■ The problem ■
Copy each record below exactly, please, and leave its pictures out.

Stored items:
+ + + + +

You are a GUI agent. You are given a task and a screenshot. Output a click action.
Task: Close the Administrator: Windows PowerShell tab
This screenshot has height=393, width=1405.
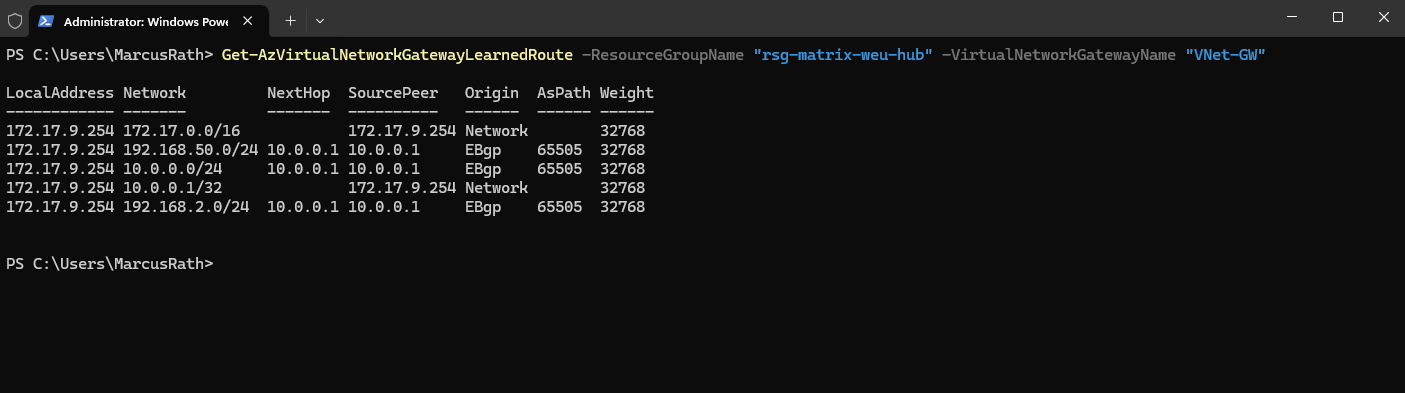(x=248, y=20)
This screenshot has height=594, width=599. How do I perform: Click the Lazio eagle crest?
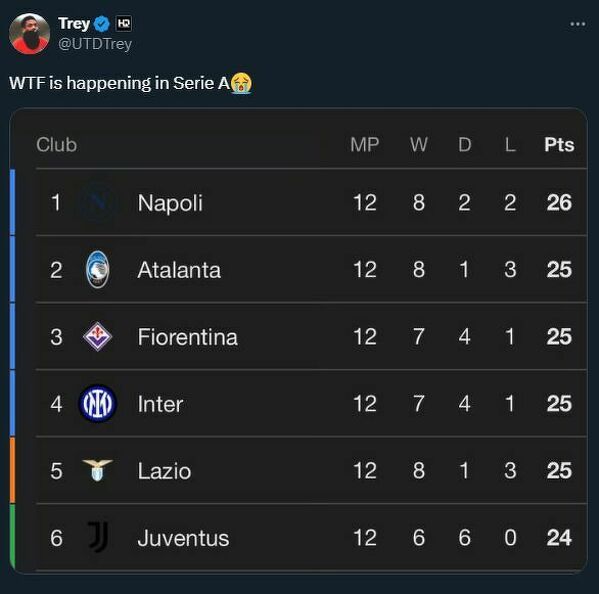(97, 470)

+ + + + +

■ Your solution ■
You are a GUI agent. You are given a task and a screenshot. Output a click action.
Task: Close the Administrator: Windows PowerShell tab
This screenshot has height=393, width=1405.
(x=248, y=20)
This screenshot has height=594, width=599. How do I perform: Click the Lazio eagle crest?
(97, 470)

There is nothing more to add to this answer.